No he logrado averiguar la utilidad de dicho trámite: un conocido mío contestaba cada vez que le hacían la pregunta con el nombre civil del subcomandante Marcos, sin lograr jamás una reacción. Es decir, las señoritas en cuestión saben cómo mirarlo a uno de arriba abajo como si nos fueran a comprar para decorar sus casas, pero son incapaces de leer el periódico.
Luego llega el mesero y se presenta. Otro gesto inútil. No he visto a nadie que ordene llamando al mesero por su nombre, y que seamos unos igualados con un perfecto desconocido no garantiza que nos vaya a atender con mayor celeridad, o que nos tenga paciencia si nos demoramos con el café.
Lo mejor es el menú.
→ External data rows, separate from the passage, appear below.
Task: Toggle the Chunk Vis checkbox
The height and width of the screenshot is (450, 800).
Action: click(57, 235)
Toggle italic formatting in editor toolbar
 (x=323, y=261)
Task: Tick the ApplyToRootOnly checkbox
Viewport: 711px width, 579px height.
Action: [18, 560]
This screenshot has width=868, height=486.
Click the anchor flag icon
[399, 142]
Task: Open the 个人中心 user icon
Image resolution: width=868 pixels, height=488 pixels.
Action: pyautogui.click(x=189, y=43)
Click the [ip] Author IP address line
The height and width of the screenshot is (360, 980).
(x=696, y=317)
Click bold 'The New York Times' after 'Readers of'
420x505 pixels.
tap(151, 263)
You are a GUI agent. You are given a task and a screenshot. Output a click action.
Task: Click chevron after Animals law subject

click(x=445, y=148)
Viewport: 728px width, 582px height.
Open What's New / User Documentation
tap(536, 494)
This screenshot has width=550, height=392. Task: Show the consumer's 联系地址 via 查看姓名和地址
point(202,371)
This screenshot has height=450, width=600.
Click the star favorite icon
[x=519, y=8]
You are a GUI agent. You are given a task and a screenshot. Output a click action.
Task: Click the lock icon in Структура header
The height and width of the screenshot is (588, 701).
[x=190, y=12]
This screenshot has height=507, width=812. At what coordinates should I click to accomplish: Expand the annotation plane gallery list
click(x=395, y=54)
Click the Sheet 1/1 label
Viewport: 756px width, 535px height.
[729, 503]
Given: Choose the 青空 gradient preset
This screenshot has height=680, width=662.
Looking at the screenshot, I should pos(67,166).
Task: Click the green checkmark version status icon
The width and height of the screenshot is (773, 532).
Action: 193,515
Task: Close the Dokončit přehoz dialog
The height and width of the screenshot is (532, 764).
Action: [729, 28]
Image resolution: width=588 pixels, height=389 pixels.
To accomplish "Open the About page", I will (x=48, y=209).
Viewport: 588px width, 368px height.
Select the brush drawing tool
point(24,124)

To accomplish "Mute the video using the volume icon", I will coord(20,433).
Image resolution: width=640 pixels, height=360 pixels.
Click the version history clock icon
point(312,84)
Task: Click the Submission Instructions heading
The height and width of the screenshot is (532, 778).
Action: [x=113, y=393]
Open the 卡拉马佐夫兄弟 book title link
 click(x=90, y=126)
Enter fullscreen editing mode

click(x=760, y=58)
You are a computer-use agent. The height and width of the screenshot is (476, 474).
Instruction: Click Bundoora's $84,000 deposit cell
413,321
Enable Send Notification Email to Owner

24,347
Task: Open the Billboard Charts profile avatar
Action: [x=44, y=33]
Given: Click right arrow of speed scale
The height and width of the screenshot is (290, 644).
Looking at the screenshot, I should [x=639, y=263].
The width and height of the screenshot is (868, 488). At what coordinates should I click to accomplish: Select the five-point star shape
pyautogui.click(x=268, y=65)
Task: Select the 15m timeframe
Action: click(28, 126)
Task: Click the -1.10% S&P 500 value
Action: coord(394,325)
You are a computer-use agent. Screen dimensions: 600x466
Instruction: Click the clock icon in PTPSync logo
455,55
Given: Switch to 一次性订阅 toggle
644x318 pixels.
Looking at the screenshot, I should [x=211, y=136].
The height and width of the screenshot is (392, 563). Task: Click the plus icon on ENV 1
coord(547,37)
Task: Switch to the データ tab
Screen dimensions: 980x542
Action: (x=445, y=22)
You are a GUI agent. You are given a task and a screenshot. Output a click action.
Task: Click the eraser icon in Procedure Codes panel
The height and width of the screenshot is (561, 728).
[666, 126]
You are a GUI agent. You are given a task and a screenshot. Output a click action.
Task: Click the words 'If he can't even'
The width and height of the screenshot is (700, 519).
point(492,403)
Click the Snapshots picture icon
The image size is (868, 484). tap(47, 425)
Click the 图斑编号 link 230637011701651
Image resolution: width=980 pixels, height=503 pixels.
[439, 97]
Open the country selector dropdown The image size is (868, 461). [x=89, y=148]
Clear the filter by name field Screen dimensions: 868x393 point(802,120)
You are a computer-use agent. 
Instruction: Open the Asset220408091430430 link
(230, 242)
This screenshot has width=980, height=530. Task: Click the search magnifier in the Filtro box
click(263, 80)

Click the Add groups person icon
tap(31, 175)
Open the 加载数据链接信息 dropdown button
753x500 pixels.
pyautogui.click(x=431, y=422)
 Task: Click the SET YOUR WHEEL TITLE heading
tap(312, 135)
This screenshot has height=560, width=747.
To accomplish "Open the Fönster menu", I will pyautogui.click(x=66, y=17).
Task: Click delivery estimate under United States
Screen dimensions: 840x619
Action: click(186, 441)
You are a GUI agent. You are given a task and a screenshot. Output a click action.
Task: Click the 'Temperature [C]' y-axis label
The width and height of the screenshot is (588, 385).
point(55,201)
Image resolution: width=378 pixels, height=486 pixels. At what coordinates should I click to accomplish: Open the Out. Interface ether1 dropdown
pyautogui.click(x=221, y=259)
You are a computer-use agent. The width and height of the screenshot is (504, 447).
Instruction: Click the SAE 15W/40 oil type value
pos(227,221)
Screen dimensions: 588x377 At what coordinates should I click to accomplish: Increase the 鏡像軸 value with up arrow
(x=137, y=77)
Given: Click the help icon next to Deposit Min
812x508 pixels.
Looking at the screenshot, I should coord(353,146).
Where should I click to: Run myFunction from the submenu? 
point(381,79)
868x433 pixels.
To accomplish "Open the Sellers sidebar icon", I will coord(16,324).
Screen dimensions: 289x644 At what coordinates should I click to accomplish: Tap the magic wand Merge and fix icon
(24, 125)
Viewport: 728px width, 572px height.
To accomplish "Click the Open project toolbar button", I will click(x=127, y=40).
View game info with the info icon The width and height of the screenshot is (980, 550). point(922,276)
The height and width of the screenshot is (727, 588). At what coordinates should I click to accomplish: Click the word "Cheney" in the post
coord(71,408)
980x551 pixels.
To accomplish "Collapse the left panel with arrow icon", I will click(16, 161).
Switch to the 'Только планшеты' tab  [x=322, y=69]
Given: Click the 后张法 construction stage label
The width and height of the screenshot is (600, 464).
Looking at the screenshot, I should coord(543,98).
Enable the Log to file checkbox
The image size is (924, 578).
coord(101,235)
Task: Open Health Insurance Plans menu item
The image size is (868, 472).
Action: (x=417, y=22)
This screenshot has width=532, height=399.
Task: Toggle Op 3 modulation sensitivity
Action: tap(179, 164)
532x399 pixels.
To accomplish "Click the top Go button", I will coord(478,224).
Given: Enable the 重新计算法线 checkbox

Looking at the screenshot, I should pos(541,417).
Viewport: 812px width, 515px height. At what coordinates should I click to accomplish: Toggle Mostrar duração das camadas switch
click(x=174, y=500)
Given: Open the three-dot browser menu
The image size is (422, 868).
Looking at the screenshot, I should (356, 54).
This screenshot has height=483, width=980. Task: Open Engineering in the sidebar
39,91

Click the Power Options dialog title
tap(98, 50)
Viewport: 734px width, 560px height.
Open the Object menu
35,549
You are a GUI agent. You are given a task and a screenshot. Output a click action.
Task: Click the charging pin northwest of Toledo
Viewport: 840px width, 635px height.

En lugar de escribir “chile relleno de queso con caldillo de jitomate”, uno lee, “chile capeado relleno de quattro fromaggi, sobre espejo de salsa de jitomate”. Cuesta el triple y sabe igual. La “pieza de pollo con mole” es sustituida por “pechuga al perfume de salsa de chocolate con especias”. Si uno pregunta cuál es la guarnición, el mesero nos dirá que “cucharita de legumbres de temporada con aliño de la casa”. Es decir, verduras al vapor con aceite y vinagre. Todo en porciones diminutas y ultra decoradas, para que la clientela sienta que está en un local a la moda.
En un restaurante comí lomo “a la reducción de Boing de guayaba”, y me temo que la descripción no llevaba ni una pizca de ironía. Cuando yo era niña el lomo a la Coca Cola estuvo muy de moda, pero nadie presumió jamás ese sabroso y simplón hallazgo, porque, la verdad, no tiene chiste.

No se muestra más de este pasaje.